The notion that Beijing is specifically targeting Trump, which served as an exclamation point at the end of Pence’s laundry list of grievances, raises the question of whether the US president will abandon his insistence on maintaining the public image of a warm relationship with his Chinese counterpart, Xi Jinping. The US president acknowledged this possibility last week, saying “maybe he’s not anymore,” when asked whether they were still friends.

That could have implications for other areas of contention between the world’s two largest powers, analysts say, whether it be trade, the balance of military power in the Pacific, or the future of Taiwan. Trump has consistently stressed the importance that personal relationships of heads of state play in bilateral negotiations. From the first time he met with Xi until now, he had not previously wavered in his confidence that they are good friends.

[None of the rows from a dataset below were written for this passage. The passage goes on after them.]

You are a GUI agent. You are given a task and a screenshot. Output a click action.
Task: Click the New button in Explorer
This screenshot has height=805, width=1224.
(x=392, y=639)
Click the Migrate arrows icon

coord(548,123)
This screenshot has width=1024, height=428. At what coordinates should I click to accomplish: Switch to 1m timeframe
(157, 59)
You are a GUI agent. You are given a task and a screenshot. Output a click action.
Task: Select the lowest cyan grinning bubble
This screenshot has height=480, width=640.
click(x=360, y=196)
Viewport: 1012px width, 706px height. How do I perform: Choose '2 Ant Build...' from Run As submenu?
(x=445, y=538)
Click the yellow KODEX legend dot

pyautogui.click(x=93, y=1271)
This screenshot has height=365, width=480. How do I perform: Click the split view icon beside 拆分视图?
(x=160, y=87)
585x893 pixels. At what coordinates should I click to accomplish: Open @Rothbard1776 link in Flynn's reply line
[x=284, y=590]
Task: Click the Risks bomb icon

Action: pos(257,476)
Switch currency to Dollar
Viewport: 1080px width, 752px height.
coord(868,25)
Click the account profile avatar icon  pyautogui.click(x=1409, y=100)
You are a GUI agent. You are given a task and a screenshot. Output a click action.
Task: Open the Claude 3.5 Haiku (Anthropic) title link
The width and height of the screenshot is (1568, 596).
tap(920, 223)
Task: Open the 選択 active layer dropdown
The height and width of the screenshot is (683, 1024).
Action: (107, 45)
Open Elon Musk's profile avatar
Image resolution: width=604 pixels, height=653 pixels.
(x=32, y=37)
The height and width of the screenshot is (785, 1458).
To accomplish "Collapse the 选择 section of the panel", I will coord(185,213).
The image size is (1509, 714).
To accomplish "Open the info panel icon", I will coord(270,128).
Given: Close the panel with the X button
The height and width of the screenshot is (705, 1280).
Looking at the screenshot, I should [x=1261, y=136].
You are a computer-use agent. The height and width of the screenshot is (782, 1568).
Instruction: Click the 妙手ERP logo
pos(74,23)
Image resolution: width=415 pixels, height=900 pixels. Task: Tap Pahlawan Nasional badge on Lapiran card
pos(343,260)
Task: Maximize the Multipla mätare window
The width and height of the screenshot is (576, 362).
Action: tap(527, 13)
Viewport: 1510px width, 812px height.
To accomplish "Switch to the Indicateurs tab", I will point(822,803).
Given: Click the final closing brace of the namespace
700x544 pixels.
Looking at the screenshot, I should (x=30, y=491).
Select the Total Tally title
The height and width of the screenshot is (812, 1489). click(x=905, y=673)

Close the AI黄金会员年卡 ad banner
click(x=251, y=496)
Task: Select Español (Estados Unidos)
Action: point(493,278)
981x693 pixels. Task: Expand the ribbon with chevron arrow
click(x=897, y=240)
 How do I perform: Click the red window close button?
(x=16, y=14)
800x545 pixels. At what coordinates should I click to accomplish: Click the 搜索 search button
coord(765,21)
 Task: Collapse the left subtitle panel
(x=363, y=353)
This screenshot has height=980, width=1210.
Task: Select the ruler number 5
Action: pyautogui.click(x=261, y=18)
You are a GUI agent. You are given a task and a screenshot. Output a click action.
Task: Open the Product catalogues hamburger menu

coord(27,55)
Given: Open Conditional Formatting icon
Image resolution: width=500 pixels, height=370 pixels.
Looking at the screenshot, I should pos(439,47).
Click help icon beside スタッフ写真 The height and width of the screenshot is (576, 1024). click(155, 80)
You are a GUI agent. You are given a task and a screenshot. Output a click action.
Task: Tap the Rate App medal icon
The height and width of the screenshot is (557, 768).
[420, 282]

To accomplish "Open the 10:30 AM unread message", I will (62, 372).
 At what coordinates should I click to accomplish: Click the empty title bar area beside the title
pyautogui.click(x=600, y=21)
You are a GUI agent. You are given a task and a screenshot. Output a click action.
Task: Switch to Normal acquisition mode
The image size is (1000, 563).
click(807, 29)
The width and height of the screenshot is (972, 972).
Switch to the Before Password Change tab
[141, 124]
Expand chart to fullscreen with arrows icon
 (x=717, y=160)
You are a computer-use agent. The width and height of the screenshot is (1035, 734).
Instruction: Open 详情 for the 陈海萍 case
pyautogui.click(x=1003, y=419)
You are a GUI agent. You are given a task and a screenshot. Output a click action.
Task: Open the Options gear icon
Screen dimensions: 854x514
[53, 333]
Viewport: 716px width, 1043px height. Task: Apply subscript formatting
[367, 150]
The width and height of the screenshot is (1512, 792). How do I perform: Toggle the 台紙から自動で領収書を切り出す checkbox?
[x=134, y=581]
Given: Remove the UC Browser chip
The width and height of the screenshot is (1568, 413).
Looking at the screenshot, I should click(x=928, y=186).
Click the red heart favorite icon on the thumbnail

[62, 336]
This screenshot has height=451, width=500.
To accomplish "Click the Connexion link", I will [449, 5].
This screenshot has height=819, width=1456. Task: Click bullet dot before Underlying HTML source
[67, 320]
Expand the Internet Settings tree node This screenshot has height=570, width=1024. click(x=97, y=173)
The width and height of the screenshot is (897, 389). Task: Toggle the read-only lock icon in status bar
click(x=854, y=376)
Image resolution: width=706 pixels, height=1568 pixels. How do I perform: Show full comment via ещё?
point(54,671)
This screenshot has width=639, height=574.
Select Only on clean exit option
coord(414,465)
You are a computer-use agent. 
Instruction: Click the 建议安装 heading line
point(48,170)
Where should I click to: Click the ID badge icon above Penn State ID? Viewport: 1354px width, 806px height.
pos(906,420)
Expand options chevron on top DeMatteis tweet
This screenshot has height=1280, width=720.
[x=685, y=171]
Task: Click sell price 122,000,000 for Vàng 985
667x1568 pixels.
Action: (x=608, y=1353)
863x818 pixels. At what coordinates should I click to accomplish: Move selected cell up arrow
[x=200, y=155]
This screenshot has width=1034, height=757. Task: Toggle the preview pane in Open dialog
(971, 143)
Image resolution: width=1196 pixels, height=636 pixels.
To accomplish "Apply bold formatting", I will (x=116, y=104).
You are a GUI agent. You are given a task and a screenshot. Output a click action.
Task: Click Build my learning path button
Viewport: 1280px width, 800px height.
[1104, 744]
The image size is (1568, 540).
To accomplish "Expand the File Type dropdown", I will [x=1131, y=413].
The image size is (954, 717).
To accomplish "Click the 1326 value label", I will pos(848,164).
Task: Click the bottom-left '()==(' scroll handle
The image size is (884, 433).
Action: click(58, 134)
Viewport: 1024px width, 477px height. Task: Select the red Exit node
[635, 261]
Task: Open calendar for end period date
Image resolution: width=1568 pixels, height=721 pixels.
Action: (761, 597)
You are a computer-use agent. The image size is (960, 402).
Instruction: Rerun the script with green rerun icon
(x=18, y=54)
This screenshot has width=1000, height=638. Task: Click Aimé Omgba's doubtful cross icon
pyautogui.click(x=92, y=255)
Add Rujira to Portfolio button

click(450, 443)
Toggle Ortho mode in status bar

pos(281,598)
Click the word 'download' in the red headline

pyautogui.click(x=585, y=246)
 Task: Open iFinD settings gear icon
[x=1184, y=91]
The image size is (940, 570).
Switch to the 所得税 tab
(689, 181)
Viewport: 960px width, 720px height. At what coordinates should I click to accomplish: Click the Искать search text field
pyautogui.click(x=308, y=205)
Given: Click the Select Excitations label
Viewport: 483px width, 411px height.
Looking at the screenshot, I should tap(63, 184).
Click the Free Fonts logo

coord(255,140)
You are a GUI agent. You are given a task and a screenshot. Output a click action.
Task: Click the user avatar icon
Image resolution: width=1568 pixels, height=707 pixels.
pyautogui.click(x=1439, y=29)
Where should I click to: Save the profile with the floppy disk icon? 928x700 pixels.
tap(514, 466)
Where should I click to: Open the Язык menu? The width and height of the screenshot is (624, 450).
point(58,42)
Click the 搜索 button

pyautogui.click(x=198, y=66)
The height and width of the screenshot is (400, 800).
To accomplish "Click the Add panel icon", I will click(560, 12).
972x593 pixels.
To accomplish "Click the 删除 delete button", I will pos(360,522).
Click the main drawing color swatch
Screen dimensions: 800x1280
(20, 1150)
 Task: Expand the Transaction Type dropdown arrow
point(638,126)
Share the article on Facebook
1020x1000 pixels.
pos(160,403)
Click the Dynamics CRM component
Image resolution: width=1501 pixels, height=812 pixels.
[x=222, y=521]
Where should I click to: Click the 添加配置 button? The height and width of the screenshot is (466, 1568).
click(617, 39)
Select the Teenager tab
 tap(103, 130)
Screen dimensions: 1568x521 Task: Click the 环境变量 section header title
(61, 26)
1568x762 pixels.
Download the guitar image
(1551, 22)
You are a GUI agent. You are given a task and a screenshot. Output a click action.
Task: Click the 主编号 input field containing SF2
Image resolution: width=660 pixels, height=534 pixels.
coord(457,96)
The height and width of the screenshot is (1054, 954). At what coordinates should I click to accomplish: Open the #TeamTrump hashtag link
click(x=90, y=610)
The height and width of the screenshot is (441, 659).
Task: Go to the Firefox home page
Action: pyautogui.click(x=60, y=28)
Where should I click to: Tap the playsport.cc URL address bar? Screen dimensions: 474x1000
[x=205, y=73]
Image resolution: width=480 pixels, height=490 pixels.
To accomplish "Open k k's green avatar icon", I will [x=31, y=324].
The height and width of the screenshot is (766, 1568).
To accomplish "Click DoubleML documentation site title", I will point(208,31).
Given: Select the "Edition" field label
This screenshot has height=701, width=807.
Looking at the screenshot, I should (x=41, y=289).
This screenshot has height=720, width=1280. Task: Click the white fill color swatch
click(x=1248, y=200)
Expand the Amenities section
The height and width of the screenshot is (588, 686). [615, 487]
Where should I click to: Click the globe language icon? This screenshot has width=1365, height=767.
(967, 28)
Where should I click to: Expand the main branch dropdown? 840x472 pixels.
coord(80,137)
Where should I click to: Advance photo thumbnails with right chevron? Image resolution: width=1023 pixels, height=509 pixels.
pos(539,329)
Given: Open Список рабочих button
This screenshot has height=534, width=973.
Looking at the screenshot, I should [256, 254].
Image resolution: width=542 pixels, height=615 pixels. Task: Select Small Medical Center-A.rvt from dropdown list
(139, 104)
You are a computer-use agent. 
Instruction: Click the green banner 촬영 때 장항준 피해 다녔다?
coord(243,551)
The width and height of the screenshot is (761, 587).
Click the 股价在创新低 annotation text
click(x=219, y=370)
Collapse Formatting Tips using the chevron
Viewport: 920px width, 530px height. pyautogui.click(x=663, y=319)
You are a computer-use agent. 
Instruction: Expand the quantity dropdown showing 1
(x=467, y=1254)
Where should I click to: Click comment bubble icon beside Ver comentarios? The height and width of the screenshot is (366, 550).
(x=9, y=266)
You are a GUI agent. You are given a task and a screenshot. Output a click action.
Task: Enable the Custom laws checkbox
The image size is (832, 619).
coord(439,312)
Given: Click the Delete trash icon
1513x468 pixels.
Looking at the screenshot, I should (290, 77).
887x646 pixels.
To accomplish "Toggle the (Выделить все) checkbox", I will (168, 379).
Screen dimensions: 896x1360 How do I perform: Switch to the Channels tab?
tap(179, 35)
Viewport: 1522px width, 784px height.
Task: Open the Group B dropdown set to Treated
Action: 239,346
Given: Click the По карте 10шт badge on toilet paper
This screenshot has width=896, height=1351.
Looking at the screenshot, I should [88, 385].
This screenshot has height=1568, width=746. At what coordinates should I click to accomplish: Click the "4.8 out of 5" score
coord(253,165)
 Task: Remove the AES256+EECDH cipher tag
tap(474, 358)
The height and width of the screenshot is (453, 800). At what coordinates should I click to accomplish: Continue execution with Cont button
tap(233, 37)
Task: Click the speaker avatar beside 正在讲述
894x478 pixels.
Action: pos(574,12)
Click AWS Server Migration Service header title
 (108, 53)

“Until recently, when people used the phrase ‘a new cold war’ when talking about the United States and China, I always said ‘you’re exaggerating,’” Richard Haas, president of New York-based think tank Council on Foreign Relations said in a television interview following Pence’s speech.

“And for the first time […] I think that language now is not that far from reality,” Haas lamented.

The Trump administration initially focused just on trade, “but now it’s broadening, and it almost seems as if the administration wants to have something of a cold war with China.”

“The Chinese are beginning to think that we are not looking for a solution here, that we want to fundamentally damage them, and what’s adding to that are recent actions: the Pence speech today […] the fact that we sanctioned China over buying arms from Russia […] they’re beginning to think that we’re actually looking […] to basically broaden the fight.”

The shift in the relationship was on display at the Chinese embassy in Washington earlier this week at an event commemorating China’s National Day holiday. Senior Trump aide Matt Pottinger stressed to Chinese diplomats that the administration has updated its China policy “to bring the concept of competition to the forefront.”

“It’s right there at the top of the president’s national security strategy,” Pottinger reminded the audience.

Chinese ambassador Cui Tiankai responded to the sentiment in a radio interview following the event that he thinks the complicated relationship naturally involves an element of competition. But, he added: “Just because we have differences, the need for cooperation is even bigger.”

Those differences are multiplying and they have become more severe, Pence suggested in his speech, pledging that the Trump administration would maintain its naval presence in the South China Sea and call out China for alleged theft of intellectual property, repression of religious freedoms, as well as pressure tactics used to erode international support for Taiwan’s government.

“America will always believe that Taiwan’s embrace of democracy shows a better path for all the Chinese people,” Pence said to loud applause from the audience at the Hudson Institute think tank, the resident China scholar of which was highlighted last week by president Trump as being America’s foremost expert on the country.

Accounts have shown that Chinese leaders were caught off guard by the Trump administration’s unclear and at times inconsistent demands in trade negotiations. If there is a similar lack of clarity when it comes to issues such as the nature of Washington’s support for Taiwan, or operations in the South China Sea, some experts have warned, the term “cold war” – far from being exaggerated – may not go far enough.